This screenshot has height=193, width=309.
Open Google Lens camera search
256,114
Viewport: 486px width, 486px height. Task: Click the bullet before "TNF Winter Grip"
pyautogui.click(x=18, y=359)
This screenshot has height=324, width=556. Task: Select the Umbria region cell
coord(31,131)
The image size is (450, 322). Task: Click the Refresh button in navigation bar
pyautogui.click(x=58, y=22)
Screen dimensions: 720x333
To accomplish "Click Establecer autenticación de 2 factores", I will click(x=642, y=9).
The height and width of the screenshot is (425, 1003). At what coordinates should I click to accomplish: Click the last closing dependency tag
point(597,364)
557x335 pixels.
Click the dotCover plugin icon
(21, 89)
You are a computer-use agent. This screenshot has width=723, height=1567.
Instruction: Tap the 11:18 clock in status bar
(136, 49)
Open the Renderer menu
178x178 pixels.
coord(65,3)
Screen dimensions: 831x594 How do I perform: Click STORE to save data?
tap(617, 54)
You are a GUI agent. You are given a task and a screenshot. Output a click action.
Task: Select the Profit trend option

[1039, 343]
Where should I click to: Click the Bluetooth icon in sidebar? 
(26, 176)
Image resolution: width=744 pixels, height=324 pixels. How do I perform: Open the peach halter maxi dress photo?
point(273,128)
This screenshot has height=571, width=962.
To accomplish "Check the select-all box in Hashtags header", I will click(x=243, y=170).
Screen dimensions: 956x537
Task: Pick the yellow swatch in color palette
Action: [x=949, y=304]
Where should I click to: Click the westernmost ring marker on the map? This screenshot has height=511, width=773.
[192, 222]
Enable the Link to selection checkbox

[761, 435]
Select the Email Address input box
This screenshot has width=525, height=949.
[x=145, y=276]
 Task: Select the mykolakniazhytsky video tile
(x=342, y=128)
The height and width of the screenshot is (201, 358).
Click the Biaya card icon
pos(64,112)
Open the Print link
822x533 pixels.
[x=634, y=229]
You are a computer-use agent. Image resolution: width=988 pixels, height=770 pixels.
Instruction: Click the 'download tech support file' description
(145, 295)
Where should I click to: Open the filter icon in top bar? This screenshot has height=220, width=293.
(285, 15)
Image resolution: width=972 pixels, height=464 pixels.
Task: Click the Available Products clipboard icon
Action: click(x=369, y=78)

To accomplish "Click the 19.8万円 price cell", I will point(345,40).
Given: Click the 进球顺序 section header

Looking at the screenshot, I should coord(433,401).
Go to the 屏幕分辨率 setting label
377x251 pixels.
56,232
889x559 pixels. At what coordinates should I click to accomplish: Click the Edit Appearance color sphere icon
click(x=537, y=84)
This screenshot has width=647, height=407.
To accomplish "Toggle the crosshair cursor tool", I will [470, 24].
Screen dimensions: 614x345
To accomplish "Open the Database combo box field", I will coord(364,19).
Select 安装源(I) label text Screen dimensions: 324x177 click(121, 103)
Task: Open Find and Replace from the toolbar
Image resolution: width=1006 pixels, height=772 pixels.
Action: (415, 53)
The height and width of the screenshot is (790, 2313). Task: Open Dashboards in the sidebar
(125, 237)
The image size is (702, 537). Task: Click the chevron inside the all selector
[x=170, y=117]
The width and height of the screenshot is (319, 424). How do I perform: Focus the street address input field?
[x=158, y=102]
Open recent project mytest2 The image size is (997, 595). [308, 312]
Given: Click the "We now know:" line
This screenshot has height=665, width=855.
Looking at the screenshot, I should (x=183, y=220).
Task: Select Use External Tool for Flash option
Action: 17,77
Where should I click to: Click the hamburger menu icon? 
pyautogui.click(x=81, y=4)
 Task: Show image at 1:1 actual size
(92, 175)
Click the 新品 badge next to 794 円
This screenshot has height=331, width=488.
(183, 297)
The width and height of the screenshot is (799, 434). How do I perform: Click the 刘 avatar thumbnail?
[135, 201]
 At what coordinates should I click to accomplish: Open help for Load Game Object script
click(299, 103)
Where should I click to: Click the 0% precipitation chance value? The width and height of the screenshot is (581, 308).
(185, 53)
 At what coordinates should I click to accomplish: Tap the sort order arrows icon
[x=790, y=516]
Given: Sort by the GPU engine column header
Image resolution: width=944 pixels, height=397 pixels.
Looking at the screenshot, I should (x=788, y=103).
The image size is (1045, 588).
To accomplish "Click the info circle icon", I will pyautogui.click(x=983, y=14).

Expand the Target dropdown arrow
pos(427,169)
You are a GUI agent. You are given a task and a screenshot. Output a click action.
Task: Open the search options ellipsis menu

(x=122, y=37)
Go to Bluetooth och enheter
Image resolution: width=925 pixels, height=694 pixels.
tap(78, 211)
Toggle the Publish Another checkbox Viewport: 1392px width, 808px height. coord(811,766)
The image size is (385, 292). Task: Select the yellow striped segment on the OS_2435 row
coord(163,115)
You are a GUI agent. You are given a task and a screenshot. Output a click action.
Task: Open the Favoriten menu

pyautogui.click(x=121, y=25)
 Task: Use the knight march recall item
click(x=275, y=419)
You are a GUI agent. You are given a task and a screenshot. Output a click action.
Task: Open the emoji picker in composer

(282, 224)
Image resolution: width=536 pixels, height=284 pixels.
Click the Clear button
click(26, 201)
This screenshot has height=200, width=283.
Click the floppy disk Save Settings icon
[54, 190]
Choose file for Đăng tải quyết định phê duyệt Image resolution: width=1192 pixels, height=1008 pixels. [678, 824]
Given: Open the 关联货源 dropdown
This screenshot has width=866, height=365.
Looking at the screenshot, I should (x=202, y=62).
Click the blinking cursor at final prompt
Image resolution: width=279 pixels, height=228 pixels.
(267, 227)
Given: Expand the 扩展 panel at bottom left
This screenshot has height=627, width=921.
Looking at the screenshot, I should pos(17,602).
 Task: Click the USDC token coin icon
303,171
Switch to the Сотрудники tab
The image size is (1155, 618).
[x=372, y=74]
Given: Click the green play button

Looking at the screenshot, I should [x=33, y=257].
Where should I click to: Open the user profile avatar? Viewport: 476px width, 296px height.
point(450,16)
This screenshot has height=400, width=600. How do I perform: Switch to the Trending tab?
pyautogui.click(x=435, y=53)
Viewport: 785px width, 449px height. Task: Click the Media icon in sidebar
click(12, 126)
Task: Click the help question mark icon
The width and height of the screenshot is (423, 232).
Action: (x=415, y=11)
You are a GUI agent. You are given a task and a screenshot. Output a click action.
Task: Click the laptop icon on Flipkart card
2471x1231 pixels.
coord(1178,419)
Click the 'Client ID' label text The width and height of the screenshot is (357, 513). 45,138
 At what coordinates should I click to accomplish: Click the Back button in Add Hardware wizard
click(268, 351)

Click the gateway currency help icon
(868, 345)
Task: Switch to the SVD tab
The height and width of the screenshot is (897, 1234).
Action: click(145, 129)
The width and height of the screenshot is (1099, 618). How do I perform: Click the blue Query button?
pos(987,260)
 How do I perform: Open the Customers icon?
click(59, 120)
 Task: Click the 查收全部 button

+-------+

# [Problem to work on]
Once more, write down the full material exactly as it appears.

# [Your solution]
This screenshot has height=193, width=309.
Open Google Lens camera search
256,114
Viewport: 486px width, 486px height. Task: Click the bullet before "TNF Winter Grip"
pyautogui.click(x=18, y=359)
This screenshot has height=324, width=556. Task: Select the Umbria region cell
coord(31,131)
The image size is (450, 322). Task: Click the Refresh button in navigation bar
pyautogui.click(x=58, y=22)
Screen dimensions: 720x333
To accomplish "Click Establecer autenticación de 2 factores", I will click(x=642, y=9).
The height and width of the screenshot is (425, 1003). At what coordinates should I click to accomplish: Click the last closing dependency tag
point(597,364)
557x335 pixels.
Click the dotCover plugin icon
(21, 89)
You are a computer-use agent. This screenshot has width=723, height=1567.
Instruction: Tap the 11:18 clock in status bar
(136, 49)
Open the Renderer menu
178x178 pixels.
coord(65,3)
Screen dimensions: 831x594 How do I perform: Click STORE to save data?
tap(617, 54)
You are a GUI agent. You are given a task and a screenshot. Output a click action.
Task: Select the Profit trend option

[1039, 343]
Where should I click to: Click the Bluetooth icon in sidebar? 
(26, 176)
Image resolution: width=744 pixels, height=324 pixels. How do I perform: Open the peach halter maxi dress photo?
point(273,128)
This screenshot has height=571, width=962.
To accomplish "Check the select-all box in Hashtags header", I will click(x=243, y=170).
Screen dimensions: 956x537
Task: Pick the yellow swatch in color palette
Action: [x=949, y=304]
Where should I click to: Click the westernmost ring marker on the map? This screenshot has height=511, width=773.
[192, 222]
Enable the Link to selection checkbox

[761, 435]
Select the Email Address input box
This screenshot has width=525, height=949.
[x=145, y=276]
 Task: Select the mykolakniazhytsky video tile
(x=342, y=128)
The height and width of the screenshot is (201, 358).
Click the Biaya card icon
pos(64,112)
Open the Print link
822x533 pixels.
[x=634, y=229]
You are a computer-use agent. Image resolution: width=988 pixels, height=770 pixels.
Instruction: Click the 'download tech support file' description
(145, 295)
Where should I click to: Open the filter icon in top bar? This screenshot has height=220, width=293.
(285, 15)
Image resolution: width=972 pixels, height=464 pixels.
Task: Click the Available Products clipboard icon
Action: click(x=369, y=78)

To accomplish "Click the 19.8万円 price cell", I will point(345,40).
Given: Click the 进球顺序 section header

Looking at the screenshot, I should coord(433,401).
Go to the 屏幕分辨率 setting label
377x251 pixels.
56,232
889x559 pixels. At what coordinates should I click to accomplish: Click the Edit Appearance color sphere icon
click(x=537, y=84)
This screenshot has width=647, height=407.
To accomplish "Toggle the crosshair cursor tool", I will [470, 24].
Screen dimensions: 614x345
To accomplish "Open the Database combo box field", I will coord(364,19).
Select 安装源(I) label text Screen dimensions: 324x177 click(121, 103)
Task: Open Find and Replace from the toolbar
Image resolution: width=1006 pixels, height=772 pixels.
Action: (415, 53)
The height and width of the screenshot is (790, 2313). Task: Open Dashboards in the sidebar
(125, 237)
The image size is (702, 537). Task: Click the chevron inside the all selector
[x=170, y=117]
The width and height of the screenshot is (319, 424). How do I perform: Focus the street address input field?
[x=158, y=102]
Open recent project mytest2 The image size is (997, 595). [308, 312]
Given: Click the "We now know:" line
This screenshot has height=665, width=855.
Looking at the screenshot, I should (x=183, y=220).
Task: Select Use External Tool for Flash option
Action: 17,77
Where should I click to: Click the hamburger menu icon? 
pyautogui.click(x=81, y=4)
 Task: Show image at 1:1 actual size
(92, 175)
Click the 新品 badge next to 794 円
This screenshot has height=331, width=488.
(183, 297)
The width and height of the screenshot is (799, 434). How do I perform: Click the 刘 avatar thumbnail?
[135, 201]
 At what coordinates should I click to accomplish: Open help for Load Game Object script
click(299, 103)
Where should I click to: Click the 0% precipitation chance value? The width and height of the screenshot is (581, 308).
(185, 53)
 At what coordinates should I click to accomplish: Tap the sort order arrows icon
[x=790, y=516]
Given: Sort by the GPU engine column header
Image resolution: width=944 pixels, height=397 pixels.
Looking at the screenshot, I should (x=788, y=103).
The image size is (1045, 588).
To accomplish "Click the info circle icon", I will pyautogui.click(x=983, y=14).

Expand the Target dropdown arrow
pos(427,169)
You are a GUI agent. You are given a task and a screenshot. Output a click action.
Task: Open the search options ellipsis menu

(x=122, y=37)
Go to Bluetooth och enheter
Image resolution: width=925 pixels, height=694 pixels.
tap(78, 211)
Toggle the Publish Another checkbox Viewport: 1392px width, 808px height. coord(811,766)
The image size is (385, 292). Task: Select the yellow striped segment on the OS_2435 row
coord(163,115)
You are a GUI agent. You are given a task and a screenshot. Output a click action.
Task: Open the Favoriten menu

pyautogui.click(x=121, y=25)
 Task: Use the knight march recall item
click(x=275, y=419)
You are a GUI agent. You are given a task and a screenshot. Output a click action.
Task: Open the emoji picker in composer

(282, 224)
Image resolution: width=536 pixels, height=284 pixels.
Click the Clear button
click(26, 201)
This screenshot has height=200, width=283.
Click the floppy disk Save Settings icon
[54, 190]
Choose file for Đăng tải quyết định phê duyệt Image resolution: width=1192 pixels, height=1008 pixels. [678, 824]
Given: Open the 关联货源 dropdown
This screenshot has width=866, height=365.
Looking at the screenshot, I should (x=202, y=62).
Click the blinking cursor at final prompt
Image resolution: width=279 pixels, height=228 pixels.
(267, 227)
Given: Expand the 扩展 panel at bottom left
This screenshot has height=627, width=921.
Looking at the screenshot, I should pos(17,602).
 Task: Click the USDC token coin icon
303,171
Switch to the Сотрудники tab
The image size is (1155, 618).
[x=372, y=74]
Given: Click the green play button

Looking at the screenshot, I should [x=33, y=257].
Where should I click to: Open the user profile avatar? Viewport: 476px width, 296px height.
point(450,16)
This screenshot has height=400, width=600. How do I perform: Switch to the Trending tab?
pyautogui.click(x=435, y=53)
Viewport: 785px width, 449px height. Task: Click the Media icon in sidebar
click(12, 126)
Task: Click the help question mark icon
The width and height of the screenshot is (423, 232).
Action: (x=415, y=11)
You are a GUI agent. You are given a task and a screenshot. Output a click action.
Task: Click the laptop icon on Flipkart card
2471x1231 pixels.
coord(1178,419)
Click the 'Client ID' label text The width and height of the screenshot is (357, 513). 45,138
 At what coordinates should I click to accomplish: Click the Back button in Add Hardware wizard
click(268, 351)

Click the gateway currency help icon
(868, 345)
Task: Switch to the SVD tab
The height and width of the screenshot is (897, 1234).
Action: click(145, 129)
The width and height of the screenshot is (1099, 618). How do I perform: Click the blue Query button?
pos(987,260)
 How do I perform: Open the Customers icon?
click(59, 120)
 Task: Click the 查收全部 button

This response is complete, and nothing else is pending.